• **ACTIVITY**:
Write out, with no changes, every line starting at the one that contains "Select the Aus radio button" and ending at the last line of the data below. Leave pictures out.

[[ SOURCE MATERIAL, beginning ]]

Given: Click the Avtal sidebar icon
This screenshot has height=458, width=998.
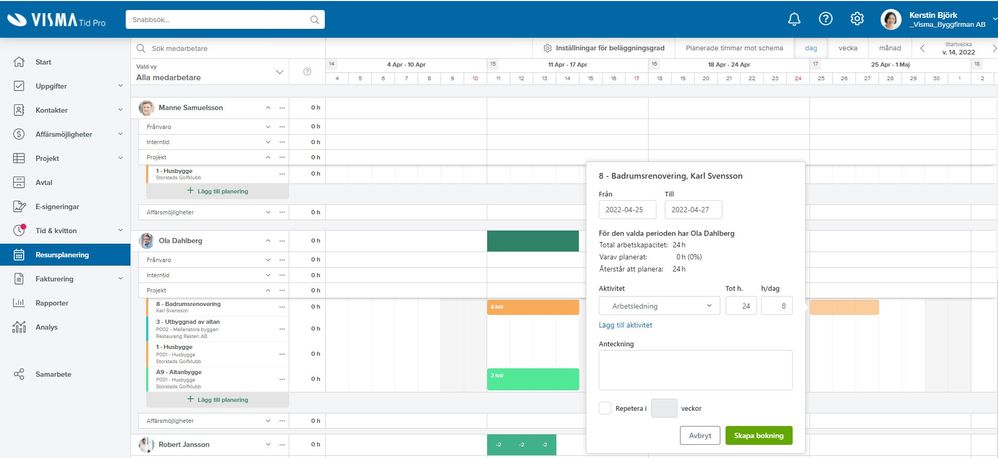Looking at the screenshot, I should 19,183.
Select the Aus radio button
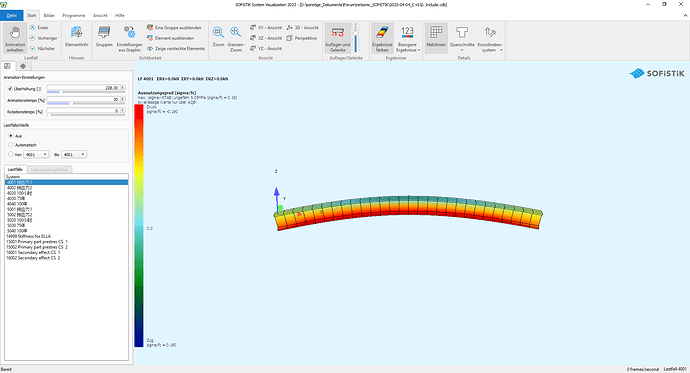The width and height of the screenshot is (690, 373). click(11, 136)
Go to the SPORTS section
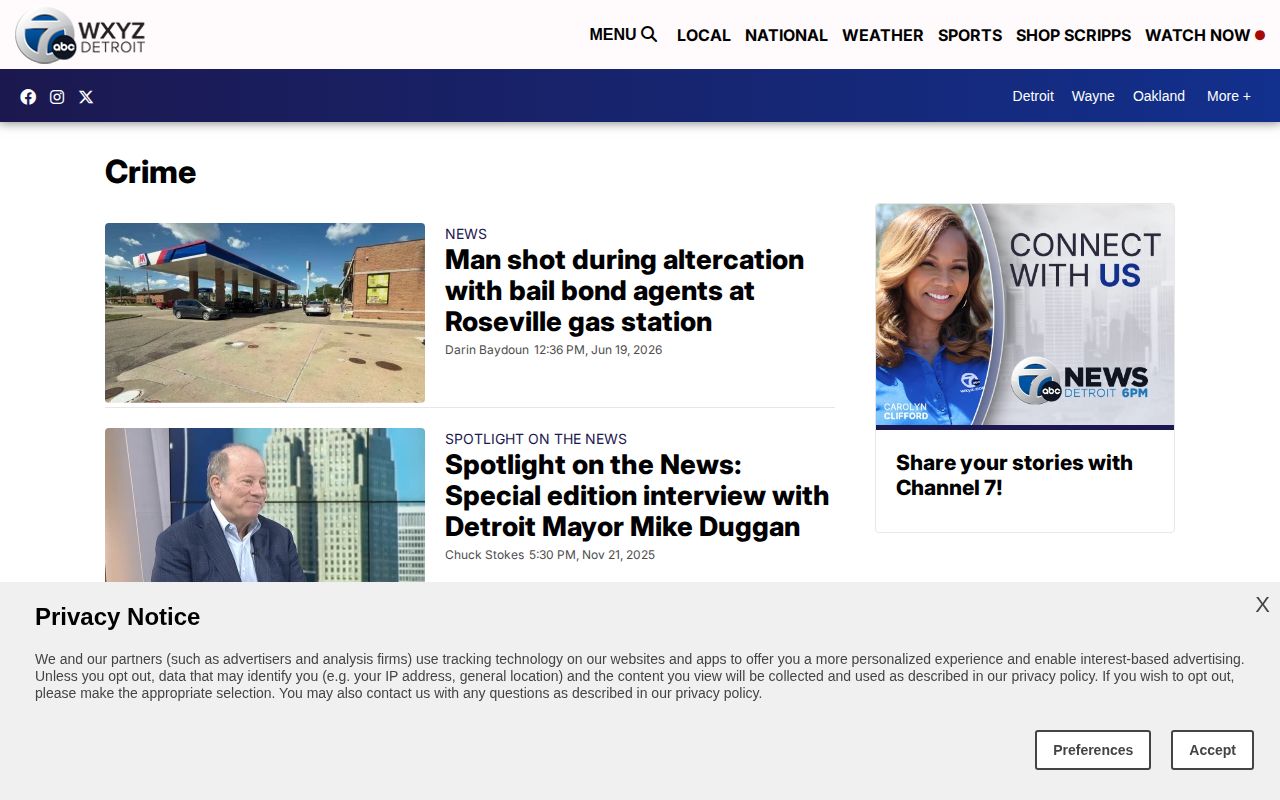 click(x=969, y=35)
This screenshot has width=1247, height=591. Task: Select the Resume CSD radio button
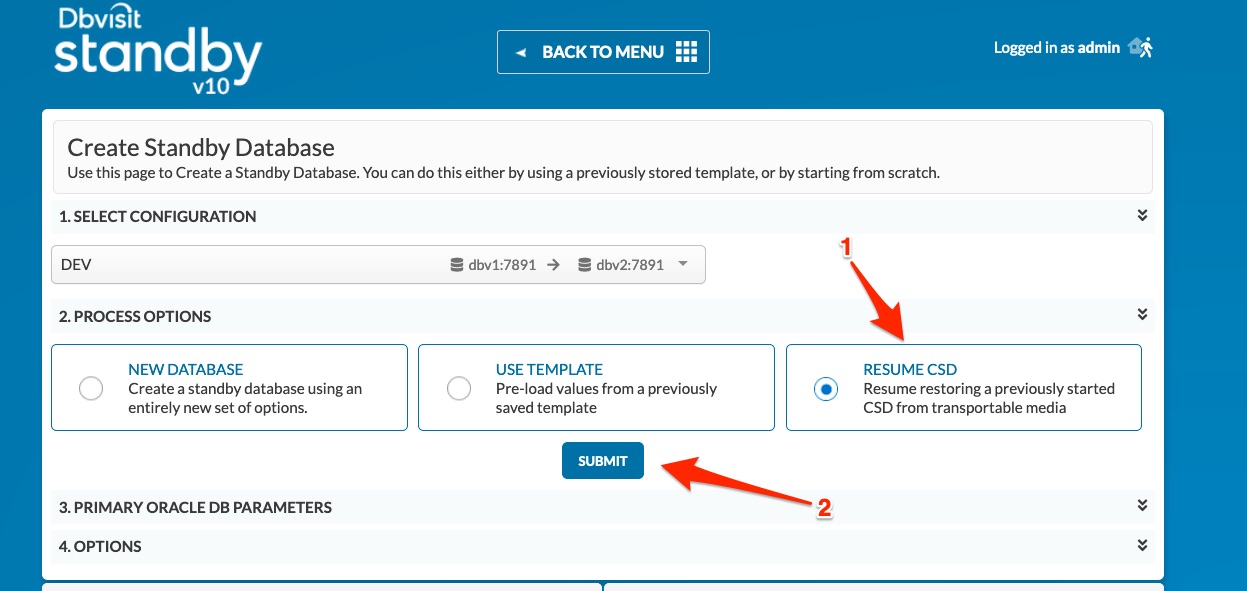point(826,388)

[[ SOURCE MATERIAL, end ]]

• **EXERCISE ANSWER**:
Select the Aus radio button
The width and height of the screenshot is (690, 373). click(11, 136)
Go to the SPORTS section
 click(x=969, y=35)
This screenshot has width=1247, height=591. Task: Select the Resume CSD radio button
point(826,388)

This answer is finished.